Every entry below must be transcribed word for word, and the images must be left out.

Records excerpted from a collection

↓

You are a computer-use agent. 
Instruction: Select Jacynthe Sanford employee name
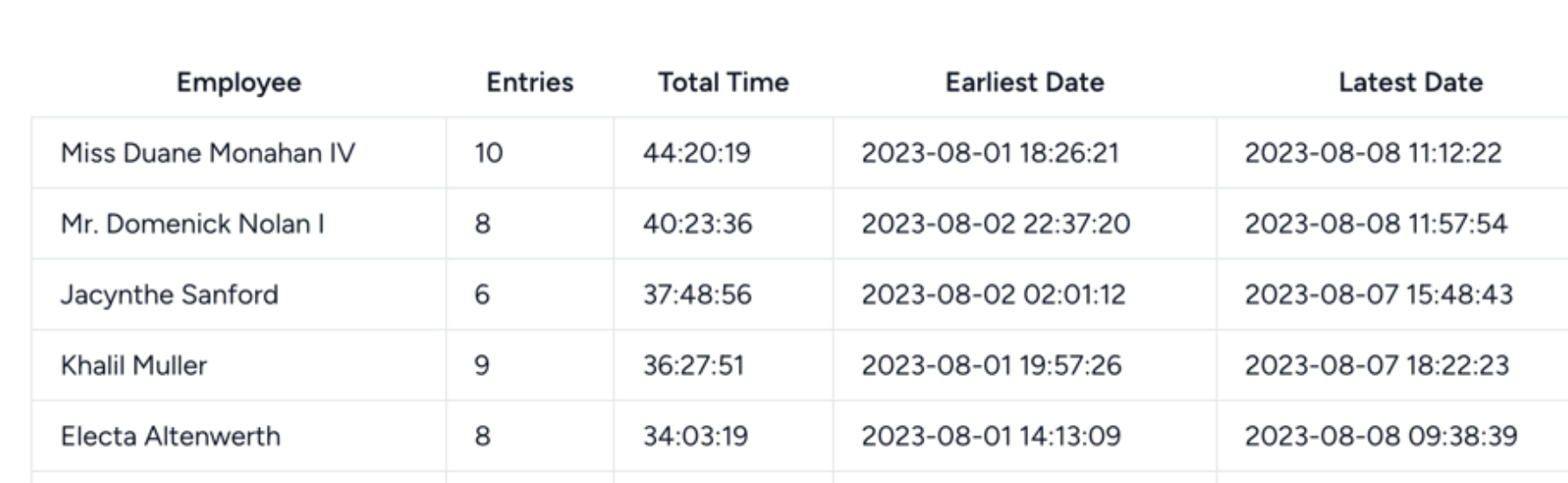pos(169,294)
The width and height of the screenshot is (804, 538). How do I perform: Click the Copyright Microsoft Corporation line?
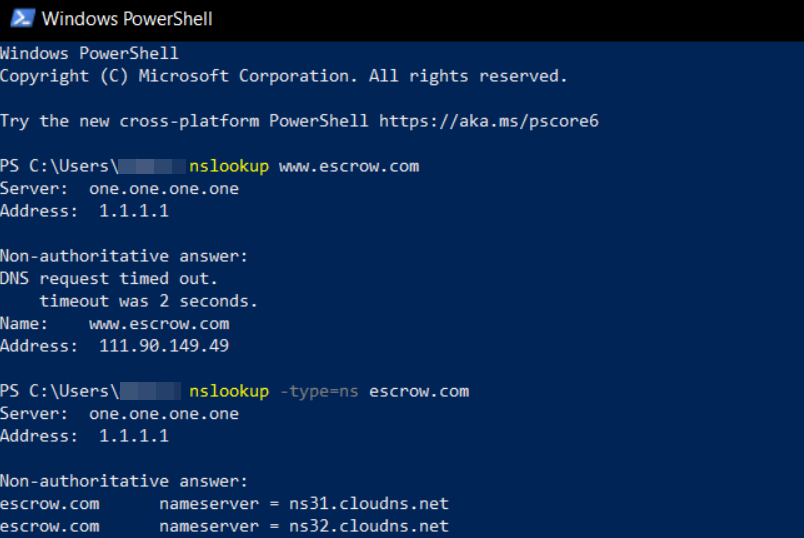tap(284, 76)
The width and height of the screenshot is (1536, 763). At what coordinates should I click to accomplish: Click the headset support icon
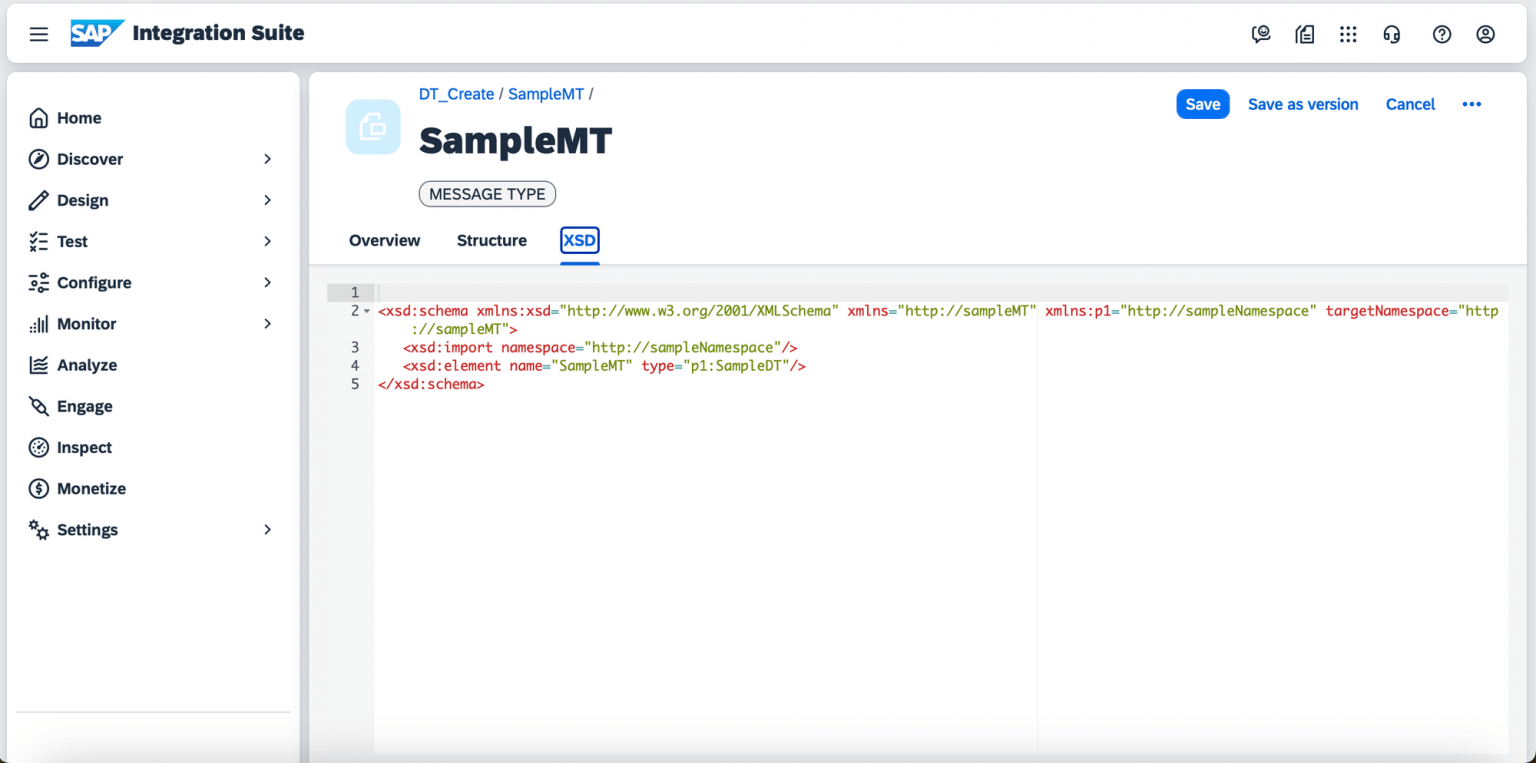tap(1391, 34)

↑

* OUTPUT OF THE EXERCISE
You are a computer-use agent. 
Instruction: Select Jacynthe Sanford employee name
pos(169,294)
The width and height of the screenshot is (804, 538). How do I perform: Click the Copyright Microsoft Corporation line?
tap(284, 76)
The width and height of the screenshot is (1536, 763). At what coordinates should I click to accomplish: Click the headset support icon
tap(1391, 34)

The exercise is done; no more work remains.